_REQUIREMENT_
Give a single number in reply. It is the count of lines below that contain the string "agent".

_ _ _

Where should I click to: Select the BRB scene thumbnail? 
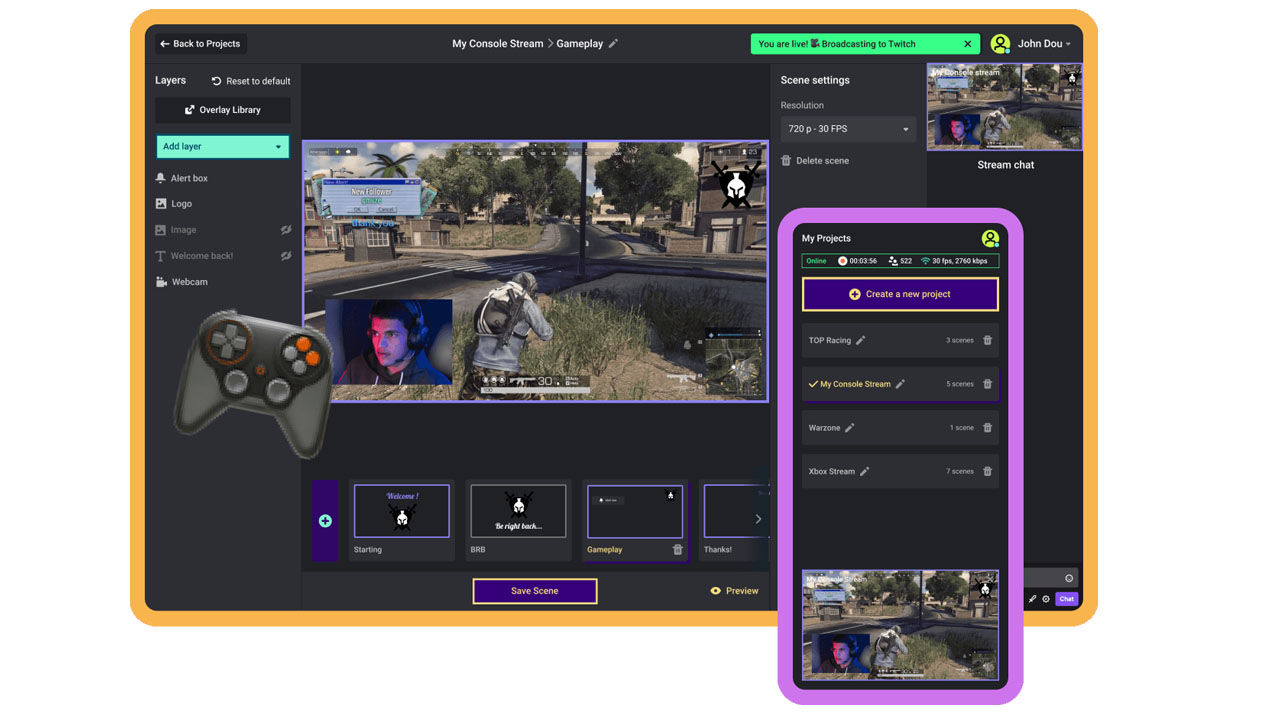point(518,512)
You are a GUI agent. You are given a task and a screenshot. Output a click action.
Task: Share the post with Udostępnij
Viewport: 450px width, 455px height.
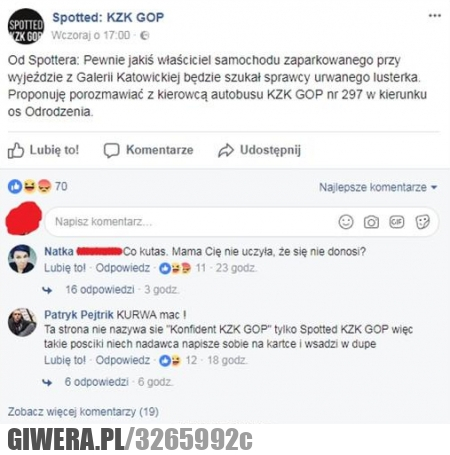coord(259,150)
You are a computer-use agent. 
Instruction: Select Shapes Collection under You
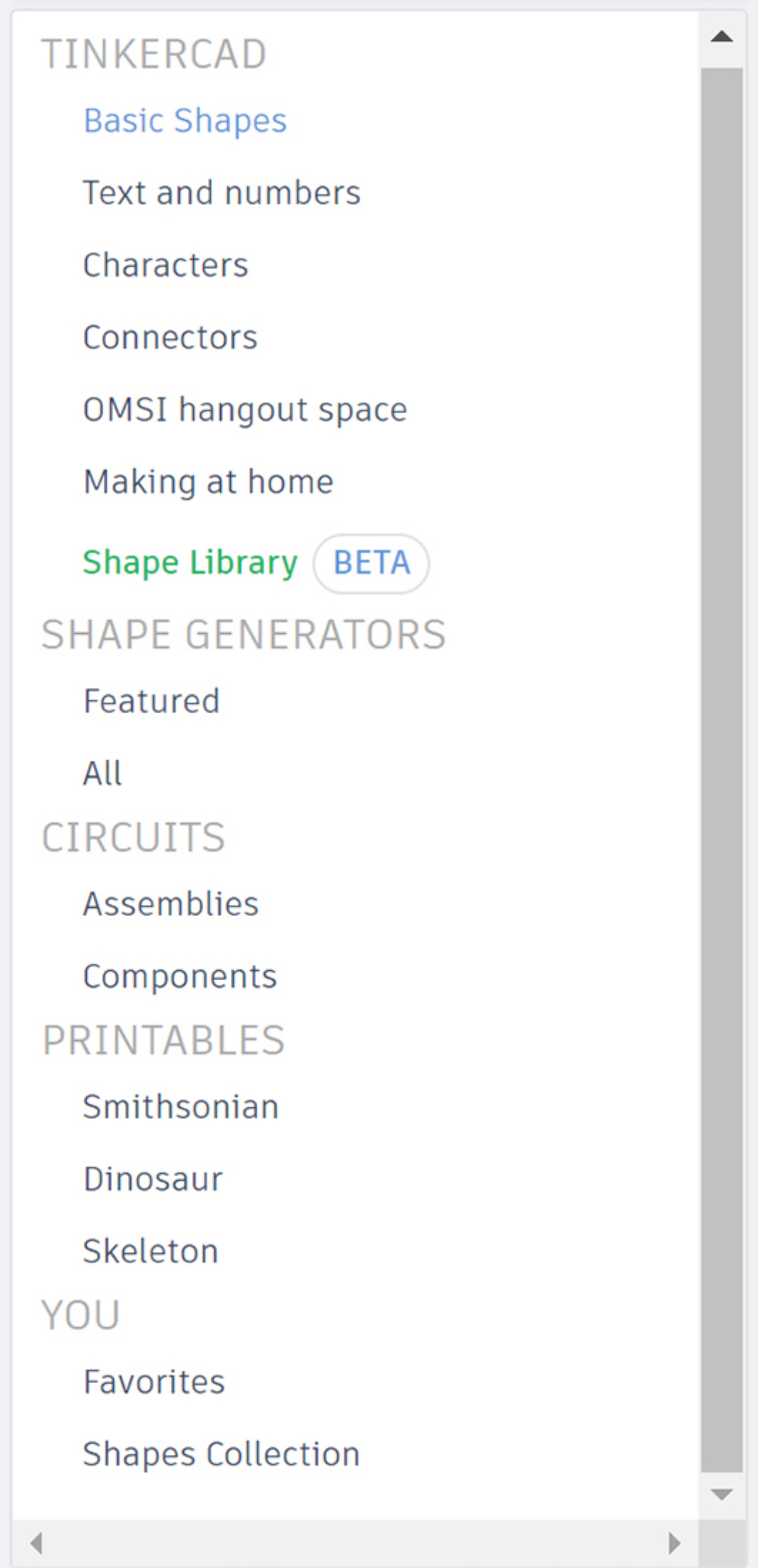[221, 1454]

_ _ _

_RESULT OF THIS EXERCISE_
2